„Flüchtlings“desaster an der US-mexikanischen Grenze: „Totalausfall der Souveränität“

Washington. US-Präsident Joe Biden fällt seine Kehrtwende in der Migrationspolitik zunehmend auf die Füße. Jetzt hat sich der republikanische Senator Lindsey Graham mit deutlicher Kritik am Weißen Haus geäußert und vom Präsidenten eine Entschuldigung für die Zustände in den überfüllten „Flüchtlings“camps an der Grenze zu Mexiko gefordert. Biden habe alle Warnungen vor einer neuen Migrantenwelle ignoriert, sagte Graham. Abonniere jetzt: >> Die starke Stimme für deutsche Interessen

Das Weiße Haus hat unter Biden versprochen, künftig keine unbegleiteten minderjährigen Flüchtlinge ohne Gerichtsentscheid ihres Asylverfahrens mehr abzuschieben. Man wolle einen anderen Weg gehen als die vorherige Regierung, distanziert man sich im Weißen Haus von Trump. Für den republikanischen Senator Graham wurde hierdurch aber ein „Totalausfall der Souveränität“ der USA provoziert.

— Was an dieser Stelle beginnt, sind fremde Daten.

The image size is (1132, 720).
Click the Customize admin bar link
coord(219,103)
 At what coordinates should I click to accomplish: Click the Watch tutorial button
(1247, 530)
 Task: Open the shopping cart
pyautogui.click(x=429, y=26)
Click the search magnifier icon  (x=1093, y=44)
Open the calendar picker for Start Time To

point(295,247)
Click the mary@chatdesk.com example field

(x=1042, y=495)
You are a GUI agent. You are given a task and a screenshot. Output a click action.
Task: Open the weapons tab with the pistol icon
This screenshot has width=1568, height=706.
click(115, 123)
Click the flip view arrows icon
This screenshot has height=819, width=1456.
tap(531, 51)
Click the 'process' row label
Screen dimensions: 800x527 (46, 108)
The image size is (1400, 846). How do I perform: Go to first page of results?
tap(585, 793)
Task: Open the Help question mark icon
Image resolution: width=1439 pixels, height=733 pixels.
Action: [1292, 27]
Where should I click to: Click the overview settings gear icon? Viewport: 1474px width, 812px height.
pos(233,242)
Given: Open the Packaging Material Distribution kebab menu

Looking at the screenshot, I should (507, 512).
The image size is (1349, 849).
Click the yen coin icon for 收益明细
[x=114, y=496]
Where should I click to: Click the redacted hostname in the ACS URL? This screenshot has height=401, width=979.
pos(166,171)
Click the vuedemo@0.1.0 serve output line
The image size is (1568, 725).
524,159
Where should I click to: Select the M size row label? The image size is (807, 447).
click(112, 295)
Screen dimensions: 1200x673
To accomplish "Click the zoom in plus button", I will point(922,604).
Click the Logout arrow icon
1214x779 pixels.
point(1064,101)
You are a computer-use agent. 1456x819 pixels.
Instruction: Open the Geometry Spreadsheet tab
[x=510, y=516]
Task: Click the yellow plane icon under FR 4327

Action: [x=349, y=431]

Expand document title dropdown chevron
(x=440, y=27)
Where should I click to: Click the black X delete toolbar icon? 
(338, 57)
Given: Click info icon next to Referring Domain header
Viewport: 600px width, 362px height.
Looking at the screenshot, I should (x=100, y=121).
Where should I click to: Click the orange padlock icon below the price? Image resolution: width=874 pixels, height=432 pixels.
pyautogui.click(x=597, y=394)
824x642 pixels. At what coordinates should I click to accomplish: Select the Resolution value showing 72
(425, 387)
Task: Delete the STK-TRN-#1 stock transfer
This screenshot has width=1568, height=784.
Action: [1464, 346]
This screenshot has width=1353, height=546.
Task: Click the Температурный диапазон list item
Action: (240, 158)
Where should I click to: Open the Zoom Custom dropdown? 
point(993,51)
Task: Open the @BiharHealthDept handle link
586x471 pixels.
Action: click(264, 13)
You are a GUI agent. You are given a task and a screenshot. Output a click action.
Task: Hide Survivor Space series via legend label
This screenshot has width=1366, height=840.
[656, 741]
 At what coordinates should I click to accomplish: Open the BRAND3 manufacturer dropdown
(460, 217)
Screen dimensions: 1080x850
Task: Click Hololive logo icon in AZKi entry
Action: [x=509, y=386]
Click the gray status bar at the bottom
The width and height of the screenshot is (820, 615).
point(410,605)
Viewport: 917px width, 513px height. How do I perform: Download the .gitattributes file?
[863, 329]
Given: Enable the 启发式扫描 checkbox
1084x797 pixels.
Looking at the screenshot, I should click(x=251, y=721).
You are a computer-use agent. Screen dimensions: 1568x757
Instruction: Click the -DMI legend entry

Im laufenden Jahr werde eine neue Rekordzahl von Migranten über die mexikanische Grenze in die USA kommen, mehr als in den letzten 20 Jahren, wird auch in Bidens Regierung eingeräumt.

Auch aus den Reihen der Demokratischen Partei kommt mittlerweile Kritik an den Zuständen. Biden versuchte die Lage in einem Fernsehinterview mit den „Pandemieumständen“ zu erklären. (mü)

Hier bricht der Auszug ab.